We have 60 Macs (Mac Pros, MacBook Pros, and MacBook Airs) purchased from 2011-2015. We see all the problems mrmondo mentioned except the iTunes one (we don't use iTunes).
The true deal breakers for us, though, is the terrible Wi-Fi performance. The Macs get spurious Wi-Fi failures; all Windows, Android, and iOS devices work fine on all our wireless networks.
As a result, about 45 of our Macs now run Windows 7 or 8. That means the users get a worse UI and not nearly so much functionality built in -- with the tradeoff being that the machines run predictably and reliably.
It seems everybody now has their "back in my day..." OS X version when things were stable; for me 10.7 was the last good version. All our problems started with 10.8, and things have been going downhill since then.
You can suspect that but you'd be wrong. My early 2013 15" rM P experiences most of the issues the above poster describes. It also experiences graphics subsystem freezes even when the only app I have open is iTerm, requiring a power button reboot. Windows Server service can often be seen chewing 30% or more CPU, Wifi often needs to be turned off and on, while in range of my router (latest gen/firmware Express and Extreme). Every day I think I should go back to 10.9, but I'm worried for the day, if not already, that Apple refuses to back port security fixes (which may even have happened, recently). Especially a worry for me since I am involved in healthcare in my laptop.

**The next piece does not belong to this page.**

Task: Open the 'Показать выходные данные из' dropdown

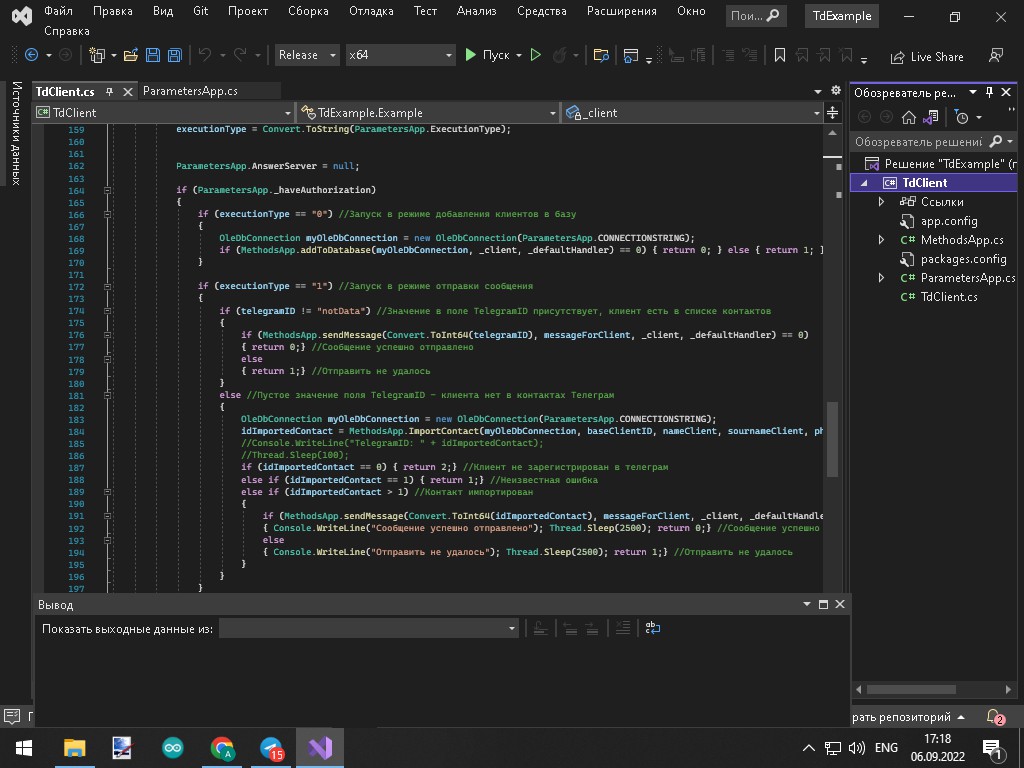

Firstly I would try creating a new account and seeing if the issues persist.
Also one trick is running "sudo fs_usage". Often misbehaved processes that are hammering the CPU are also doing the disk as well e.g. outputting lots of Console logs.
Most of those issues sound OS related. The author is presumably technologically mature enough to check activity monitor - indeed, they probably have to live in it to kill their errant processes.

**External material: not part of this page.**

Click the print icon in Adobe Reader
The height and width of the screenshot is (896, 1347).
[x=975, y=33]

Activity monitor shows you Disk, Network, and CPU activity, and is a good first place to see if anything is going awry when your system is acting up.
I'm interested in how you might use fs_usage? It actually is a new utility to me, and when I turn it with fs_usage -e iTerm - I get a lot of activity, on a basically idle system. (At least one that Activity Monitor/ioStat shows as idle).
Are you 10?
Seriously, when did you start using Operating Systems if this is the buggiest, most unreliable OS you've ever used.